**Quoted text**

Linus has contemplated moving away from the 2.6 series for a while now and had initially hinted at moving to 2.8 partly because "I[Linus] am not comfortable counting to 40 anymore " but finally settled on 3.0 to be released to coincide with the 20th anniversary of the phenomenal,erm, innovative Free OS.
Here is Linus' original announcement in full
Yay! Let the bikeshed painting
discussions about version numbering
begin (or at least re-start).
I decided to just bite the bullet, and
call the next version 3.0. It
will get released close enough to the
20-year mark, which is excuse
enough for me, although honestly,
the real reason is just that I can
no longe rcomfortably count as high
as 40.
The whole renumbering was
discussed at last years Kernel Summit,
and
there was a plan to take it up this year
too. But let's face it -
what's the point of being in charge if
you can't pick the bike shed
color without holding a referendum
on it? So I'm just going all
alpha-male, and just renumbering it.
You'll like it.
Now, my alpha-maleness sadly does
not actually extend to all the
scripts and Makefile rules, so the
kernel is fighting back, and is
calling itself 3.0.0-rc1. We'll have the
usual 6-7 weeks to wrestle it
into submission, and get scripts etc
cleaned up, and the final release
should be just "3.0". The -stable team
can use the third number for
their versioning.
So what are the big changes?

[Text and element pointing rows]

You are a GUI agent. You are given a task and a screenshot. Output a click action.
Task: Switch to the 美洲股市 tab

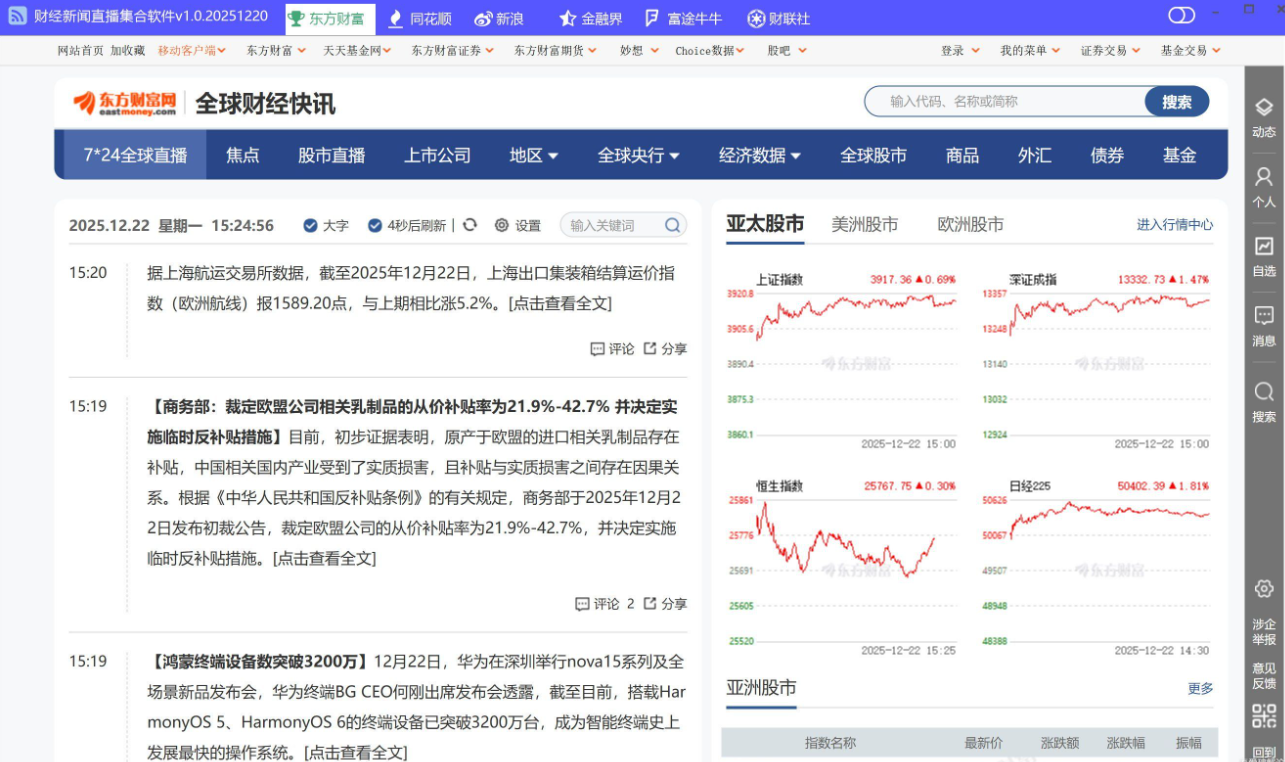864,224
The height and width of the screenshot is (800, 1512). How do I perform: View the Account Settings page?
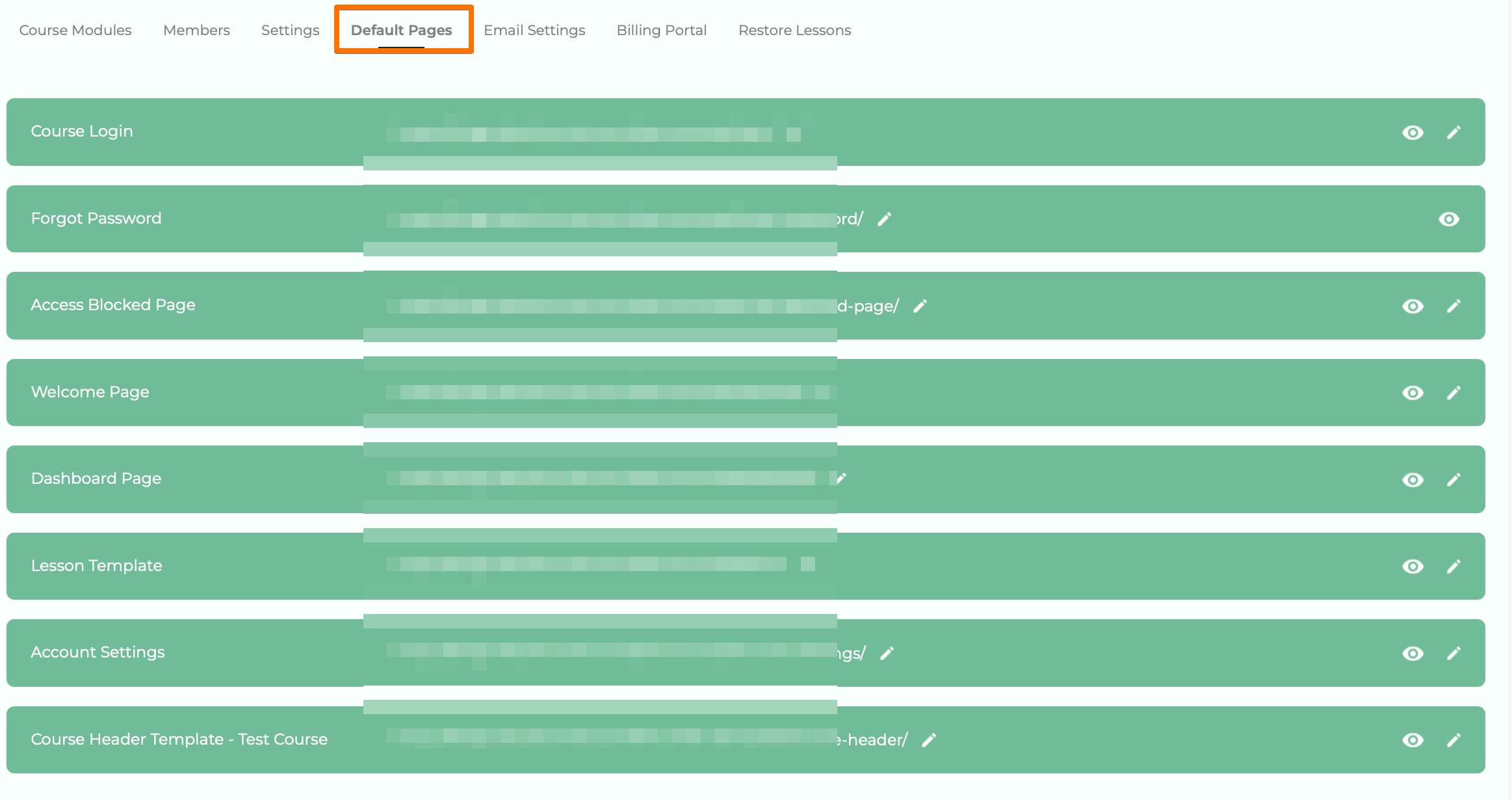coord(1413,654)
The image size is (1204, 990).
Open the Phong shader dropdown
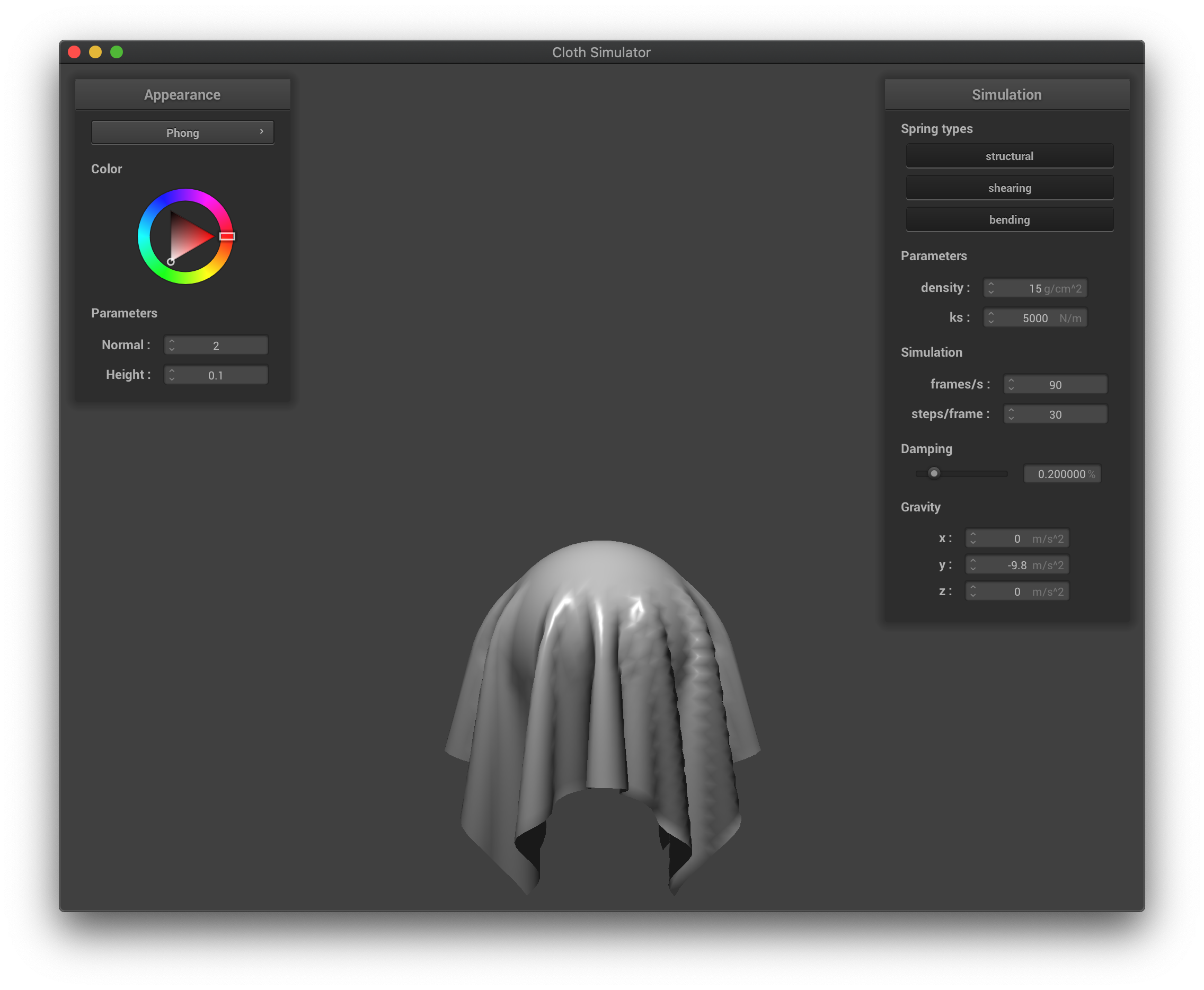182,132
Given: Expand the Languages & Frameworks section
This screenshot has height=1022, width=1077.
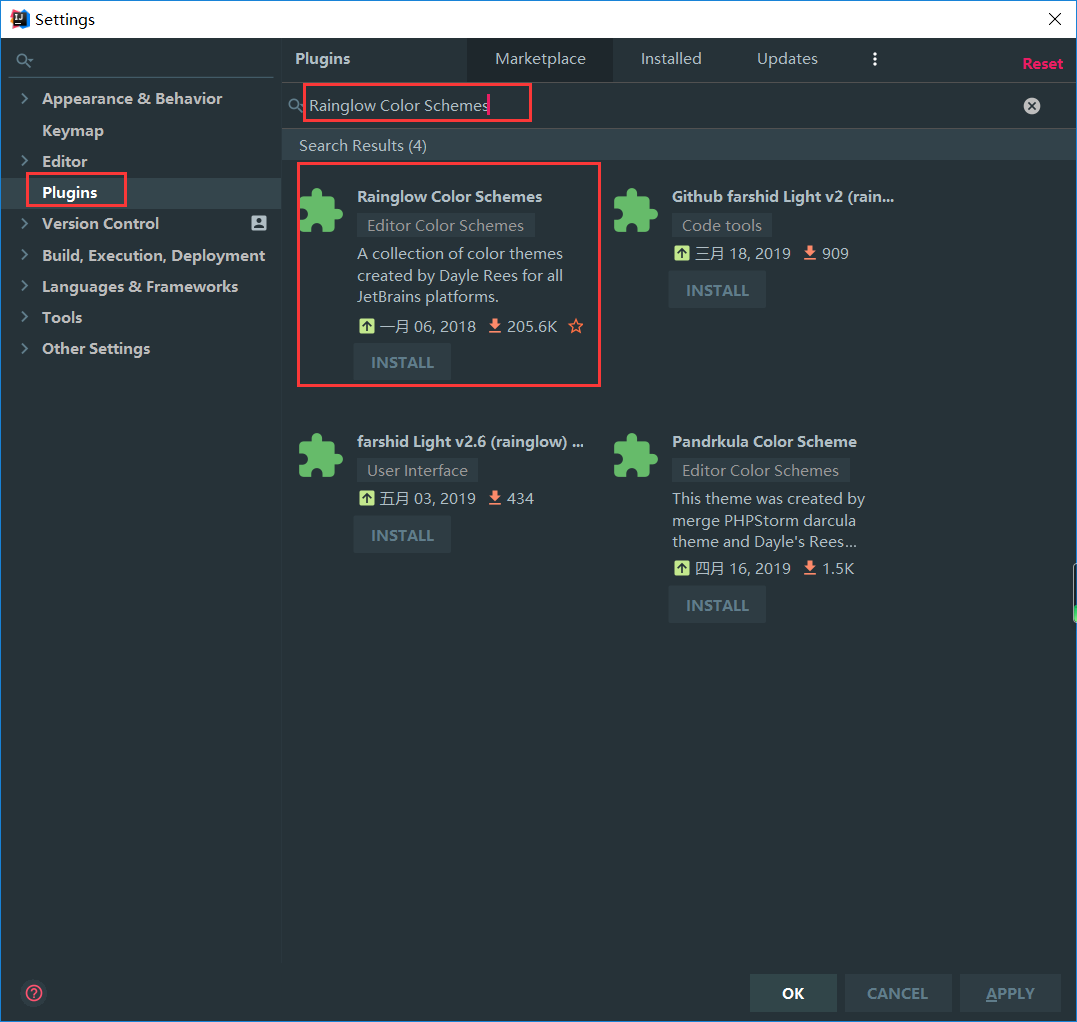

**Required task 1**
In the kernel version announcement, how long is planned to get the scripts cleaned up before the final release?
**Required task 2**
Write what comes next in the kernel version announcement, picking up right after its final line.

**Result 1**
The usual 6-7 weeks.

**Result 2**
NOTHING. Absolutely nothing. Sure,
we have the usual two thirds driver
changes, and a lot of random fixes,
but the point is that 3.0 is
*just* about renumbering, we are
very much *not* doing a KDE-4 or a
Gnome-3 here. No breakage, no
special scary new features, nothing at
all like that. We've been doing time-
based releases for many years
now, this is in no way about features.
If you want an excuse for the
renumbering, you really should look
at the time-based one ("20 years")
instead.
So no ABI changes, no API changes,
no magical new features - just
steady plodding progress. In addition
to the driver changes (and the
bulk really is driver updates), we've
had some nice VFS cleanups,
various VM fixes, some nice initial
ARM consolidation (yay!) and in
general this is supposed to be a fairly
normal release cycle. The
merge window was a few days
shorter than usual, but if that ends up
meaning a smaller release and a nice
stable 3.0 release, that is all
good. There's absolutely no reason to
aim for the traditional ".0"
problems that so many projects have.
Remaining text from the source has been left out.